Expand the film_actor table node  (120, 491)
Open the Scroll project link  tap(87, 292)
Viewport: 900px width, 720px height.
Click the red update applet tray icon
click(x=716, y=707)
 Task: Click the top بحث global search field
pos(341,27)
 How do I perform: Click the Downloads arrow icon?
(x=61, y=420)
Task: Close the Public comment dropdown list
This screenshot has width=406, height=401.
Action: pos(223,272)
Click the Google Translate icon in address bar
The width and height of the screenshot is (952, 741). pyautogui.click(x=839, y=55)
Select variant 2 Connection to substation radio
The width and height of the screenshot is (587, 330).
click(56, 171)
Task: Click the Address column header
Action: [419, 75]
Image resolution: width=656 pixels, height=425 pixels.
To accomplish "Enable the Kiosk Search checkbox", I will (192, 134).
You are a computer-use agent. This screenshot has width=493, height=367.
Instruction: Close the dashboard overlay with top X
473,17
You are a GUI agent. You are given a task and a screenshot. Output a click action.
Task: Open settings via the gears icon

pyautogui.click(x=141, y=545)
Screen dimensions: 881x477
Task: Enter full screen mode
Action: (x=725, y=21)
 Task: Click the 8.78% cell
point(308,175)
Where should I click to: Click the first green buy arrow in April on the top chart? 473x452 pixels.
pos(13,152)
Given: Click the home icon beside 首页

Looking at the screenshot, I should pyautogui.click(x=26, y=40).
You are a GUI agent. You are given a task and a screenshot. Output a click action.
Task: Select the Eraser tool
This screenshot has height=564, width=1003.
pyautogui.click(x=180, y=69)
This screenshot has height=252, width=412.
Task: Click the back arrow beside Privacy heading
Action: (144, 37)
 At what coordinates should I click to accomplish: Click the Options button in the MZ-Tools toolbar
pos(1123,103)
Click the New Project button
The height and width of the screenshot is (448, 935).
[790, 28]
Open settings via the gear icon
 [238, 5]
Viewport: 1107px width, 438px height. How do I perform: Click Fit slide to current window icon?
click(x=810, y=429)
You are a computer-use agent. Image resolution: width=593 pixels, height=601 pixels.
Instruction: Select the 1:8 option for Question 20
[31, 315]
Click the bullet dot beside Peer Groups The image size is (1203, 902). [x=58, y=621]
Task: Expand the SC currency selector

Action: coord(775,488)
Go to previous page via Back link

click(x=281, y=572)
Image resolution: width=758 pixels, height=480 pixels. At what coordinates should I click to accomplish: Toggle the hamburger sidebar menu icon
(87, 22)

* _Your instructions_
Make an exact copy of the listing, including every line.

* _Response to this exercise_
Expand the film_actor table node  (120, 491)
Open the Scroll project link  tap(87, 292)
Viewport: 900px width, 720px height.
Click the red update applet tray icon
click(x=716, y=707)
 Task: Click the top بحث global search field
pos(341,27)
 How do I perform: Click the Downloads arrow icon?
(x=61, y=420)
Task: Close the Public comment dropdown list
This screenshot has width=406, height=401.
Action: pos(223,272)
Click the Google Translate icon in address bar
The width and height of the screenshot is (952, 741). pyautogui.click(x=839, y=55)
Select variant 2 Connection to substation radio
The width and height of the screenshot is (587, 330).
click(56, 171)
Task: Click the Address column header
Action: [419, 75]
Image resolution: width=656 pixels, height=425 pixels.
To accomplish "Enable the Kiosk Search checkbox", I will (192, 134).
You are a computer-use agent. This screenshot has width=493, height=367.
Instruction: Close the dashboard overlay with top X
473,17
You are a GUI agent. You are given a task and a screenshot. Output a click action.
Task: Open settings via the gears icon

pyautogui.click(x=141, y=545)
Screen dimensions: 881x477
Task: Enter full screen mode
Action: (x=725, y=21)
 Task: Click the 8.78% cell
point(308,175)
Where should I click to: Click the first green buy arrow in April on the top chart? 473x452 pixels.
pos(13,152)
Given: Click the home icon beside 首页

Looking at the screenshot, I should pyautogui.click(x=26, y=40).
You are a GUI agent. You are given a task and a screenshot. Output a click action.
Task: Select the Eraser tool
This screenshot has height=564, width=1003.
pyautogui.click(x=180, y=69)
This screenshot has height=252, width=412.
Task: Click the back arrow beside Privacy heading
Action: (144, 37)
 At what coordinates should I click to accomplish: Click the Options button in the MZ-Tools toolbar
pos(1123,103)
Click the New Project button
The height and width of the screenshot is (448, 935).
[790, 28]
Open settings via the gear icon
 [238, 5]
Viewport: 1107px width, 438px height. How do I perform: Click Fit slide to current window icon?
click(x=810, y=429)
You are a computer-use agent. Image resolution: width=593 pixels, height=601 pixels.
Instruction: Select the 1:8 option for Question 20
[31, 315]
Click the bullet dot beside Peer Groups The image size is (1203, 902). [x=58, y=621]
Task: Expand the SC currency selector

Action: coord(775,488)
Go to previous page via Back link

click(x=281, y=572)
Image resolution: width=758 pixels, height=480 pixels. At what coordinates should I click to accomplish: Toggle the hamburger sidebar menu icon
(87, 22)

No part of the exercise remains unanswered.